[[ Supplied data, beginning ]]

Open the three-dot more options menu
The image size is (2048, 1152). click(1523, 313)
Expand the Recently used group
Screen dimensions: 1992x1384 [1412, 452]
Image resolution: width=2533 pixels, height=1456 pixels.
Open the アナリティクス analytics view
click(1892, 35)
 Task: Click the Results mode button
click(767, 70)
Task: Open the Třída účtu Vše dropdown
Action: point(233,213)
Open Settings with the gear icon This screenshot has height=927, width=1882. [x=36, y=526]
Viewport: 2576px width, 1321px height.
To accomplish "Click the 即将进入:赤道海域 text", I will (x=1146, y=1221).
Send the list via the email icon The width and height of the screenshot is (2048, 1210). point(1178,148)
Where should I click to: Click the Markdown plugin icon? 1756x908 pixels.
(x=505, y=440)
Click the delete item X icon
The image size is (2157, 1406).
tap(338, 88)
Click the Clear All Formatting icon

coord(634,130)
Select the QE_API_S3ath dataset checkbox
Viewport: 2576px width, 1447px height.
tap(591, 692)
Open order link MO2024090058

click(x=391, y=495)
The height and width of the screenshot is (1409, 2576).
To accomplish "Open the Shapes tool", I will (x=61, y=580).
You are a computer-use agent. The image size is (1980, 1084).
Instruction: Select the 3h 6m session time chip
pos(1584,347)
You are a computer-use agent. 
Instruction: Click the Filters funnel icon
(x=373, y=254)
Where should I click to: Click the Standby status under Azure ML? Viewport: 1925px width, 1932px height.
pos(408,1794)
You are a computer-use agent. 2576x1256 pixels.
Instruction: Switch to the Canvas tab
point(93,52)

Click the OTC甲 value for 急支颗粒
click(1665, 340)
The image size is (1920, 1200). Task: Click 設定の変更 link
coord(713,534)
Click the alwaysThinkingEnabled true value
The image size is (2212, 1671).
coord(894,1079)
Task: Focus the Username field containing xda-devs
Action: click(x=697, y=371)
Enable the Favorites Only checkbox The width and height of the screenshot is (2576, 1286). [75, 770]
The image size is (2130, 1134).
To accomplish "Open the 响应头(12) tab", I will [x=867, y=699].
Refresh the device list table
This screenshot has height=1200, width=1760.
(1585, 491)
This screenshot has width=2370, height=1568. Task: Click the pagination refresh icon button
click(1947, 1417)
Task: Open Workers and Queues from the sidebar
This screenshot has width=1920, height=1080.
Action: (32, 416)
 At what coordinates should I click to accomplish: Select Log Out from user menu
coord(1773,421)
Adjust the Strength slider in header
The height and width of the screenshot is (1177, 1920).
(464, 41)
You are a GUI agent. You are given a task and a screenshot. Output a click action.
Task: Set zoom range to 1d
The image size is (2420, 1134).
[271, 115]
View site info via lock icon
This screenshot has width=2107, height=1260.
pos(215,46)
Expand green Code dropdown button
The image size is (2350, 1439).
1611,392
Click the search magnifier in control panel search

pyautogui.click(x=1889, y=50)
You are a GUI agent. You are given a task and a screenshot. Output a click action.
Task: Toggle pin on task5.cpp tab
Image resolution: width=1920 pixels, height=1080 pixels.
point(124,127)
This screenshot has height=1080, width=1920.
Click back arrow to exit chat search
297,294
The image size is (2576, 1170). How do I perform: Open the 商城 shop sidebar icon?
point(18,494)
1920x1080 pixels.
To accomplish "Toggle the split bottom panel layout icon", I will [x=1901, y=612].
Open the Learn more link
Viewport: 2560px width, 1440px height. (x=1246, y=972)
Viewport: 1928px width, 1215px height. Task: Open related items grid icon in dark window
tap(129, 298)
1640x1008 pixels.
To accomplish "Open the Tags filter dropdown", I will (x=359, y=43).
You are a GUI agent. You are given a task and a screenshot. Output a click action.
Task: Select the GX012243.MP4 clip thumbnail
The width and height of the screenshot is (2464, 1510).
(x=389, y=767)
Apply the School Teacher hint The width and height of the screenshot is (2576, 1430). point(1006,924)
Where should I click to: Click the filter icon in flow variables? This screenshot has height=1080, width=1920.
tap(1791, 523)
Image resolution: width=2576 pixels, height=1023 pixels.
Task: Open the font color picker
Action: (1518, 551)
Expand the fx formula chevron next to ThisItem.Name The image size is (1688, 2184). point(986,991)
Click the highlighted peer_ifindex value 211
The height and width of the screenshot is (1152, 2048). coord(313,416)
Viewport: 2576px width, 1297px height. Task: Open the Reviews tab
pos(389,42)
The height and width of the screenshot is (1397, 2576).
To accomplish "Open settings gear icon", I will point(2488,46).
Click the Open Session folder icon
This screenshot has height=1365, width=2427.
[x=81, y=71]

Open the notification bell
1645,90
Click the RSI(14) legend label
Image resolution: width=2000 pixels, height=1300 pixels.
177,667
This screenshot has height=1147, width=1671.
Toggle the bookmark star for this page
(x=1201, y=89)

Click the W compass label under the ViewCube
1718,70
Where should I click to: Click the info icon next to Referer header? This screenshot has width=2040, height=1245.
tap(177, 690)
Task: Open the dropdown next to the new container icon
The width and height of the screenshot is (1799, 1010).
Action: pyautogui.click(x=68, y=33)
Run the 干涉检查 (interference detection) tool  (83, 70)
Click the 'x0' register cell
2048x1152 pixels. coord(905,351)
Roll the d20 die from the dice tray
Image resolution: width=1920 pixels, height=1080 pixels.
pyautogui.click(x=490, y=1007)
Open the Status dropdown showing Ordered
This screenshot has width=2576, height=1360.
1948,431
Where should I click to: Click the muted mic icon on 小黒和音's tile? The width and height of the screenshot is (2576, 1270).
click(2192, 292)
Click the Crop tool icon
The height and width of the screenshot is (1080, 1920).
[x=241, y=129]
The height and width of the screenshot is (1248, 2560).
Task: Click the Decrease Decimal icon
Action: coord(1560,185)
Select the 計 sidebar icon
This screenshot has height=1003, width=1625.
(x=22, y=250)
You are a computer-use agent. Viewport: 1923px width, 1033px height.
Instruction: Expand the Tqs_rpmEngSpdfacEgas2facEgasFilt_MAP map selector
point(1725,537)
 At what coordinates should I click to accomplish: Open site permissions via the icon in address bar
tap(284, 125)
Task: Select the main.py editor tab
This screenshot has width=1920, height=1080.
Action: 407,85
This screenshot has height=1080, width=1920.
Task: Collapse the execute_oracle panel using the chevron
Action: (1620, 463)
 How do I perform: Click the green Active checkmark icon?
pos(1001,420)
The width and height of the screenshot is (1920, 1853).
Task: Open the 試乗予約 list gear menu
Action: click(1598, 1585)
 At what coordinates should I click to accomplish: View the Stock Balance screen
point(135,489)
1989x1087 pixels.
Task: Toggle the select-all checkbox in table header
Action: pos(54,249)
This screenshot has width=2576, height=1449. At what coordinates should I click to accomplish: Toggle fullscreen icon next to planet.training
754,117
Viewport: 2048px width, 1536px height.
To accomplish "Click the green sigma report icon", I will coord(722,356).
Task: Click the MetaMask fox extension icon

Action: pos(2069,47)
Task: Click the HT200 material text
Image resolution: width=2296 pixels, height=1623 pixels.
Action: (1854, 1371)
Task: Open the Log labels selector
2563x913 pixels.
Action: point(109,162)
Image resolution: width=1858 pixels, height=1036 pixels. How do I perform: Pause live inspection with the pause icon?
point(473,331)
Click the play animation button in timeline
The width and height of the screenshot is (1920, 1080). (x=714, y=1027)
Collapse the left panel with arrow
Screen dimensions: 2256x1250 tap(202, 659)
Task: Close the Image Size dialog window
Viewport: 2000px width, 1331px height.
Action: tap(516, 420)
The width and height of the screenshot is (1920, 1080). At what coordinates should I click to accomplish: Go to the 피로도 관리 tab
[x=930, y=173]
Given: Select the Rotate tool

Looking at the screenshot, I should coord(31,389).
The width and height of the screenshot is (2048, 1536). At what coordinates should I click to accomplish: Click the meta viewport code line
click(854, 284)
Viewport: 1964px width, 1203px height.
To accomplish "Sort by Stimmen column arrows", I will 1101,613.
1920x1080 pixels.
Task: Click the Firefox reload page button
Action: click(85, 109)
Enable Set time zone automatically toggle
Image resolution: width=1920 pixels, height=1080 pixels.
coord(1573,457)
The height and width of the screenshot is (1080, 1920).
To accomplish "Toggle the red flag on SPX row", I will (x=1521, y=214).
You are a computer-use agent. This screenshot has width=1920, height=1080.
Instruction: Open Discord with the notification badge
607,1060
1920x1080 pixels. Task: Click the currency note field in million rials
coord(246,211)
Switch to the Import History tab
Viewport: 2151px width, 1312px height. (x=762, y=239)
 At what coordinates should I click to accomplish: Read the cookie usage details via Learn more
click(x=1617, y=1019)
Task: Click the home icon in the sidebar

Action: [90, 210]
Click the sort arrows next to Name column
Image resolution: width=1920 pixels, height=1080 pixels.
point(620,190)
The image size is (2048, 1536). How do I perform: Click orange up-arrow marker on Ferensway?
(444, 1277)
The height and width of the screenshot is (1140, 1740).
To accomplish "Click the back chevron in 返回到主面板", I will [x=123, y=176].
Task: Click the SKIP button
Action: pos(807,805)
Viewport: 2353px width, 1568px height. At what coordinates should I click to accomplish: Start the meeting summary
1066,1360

[[ Supplied data, end ]]

[Assignment]
Look through the material for "text". Copy each line that has it.

[Solution to the problem]
To accomplish "Click the 即将进入:赤道海域 text", I will (x=1146, y=1221).
Task: Click the HT200 material text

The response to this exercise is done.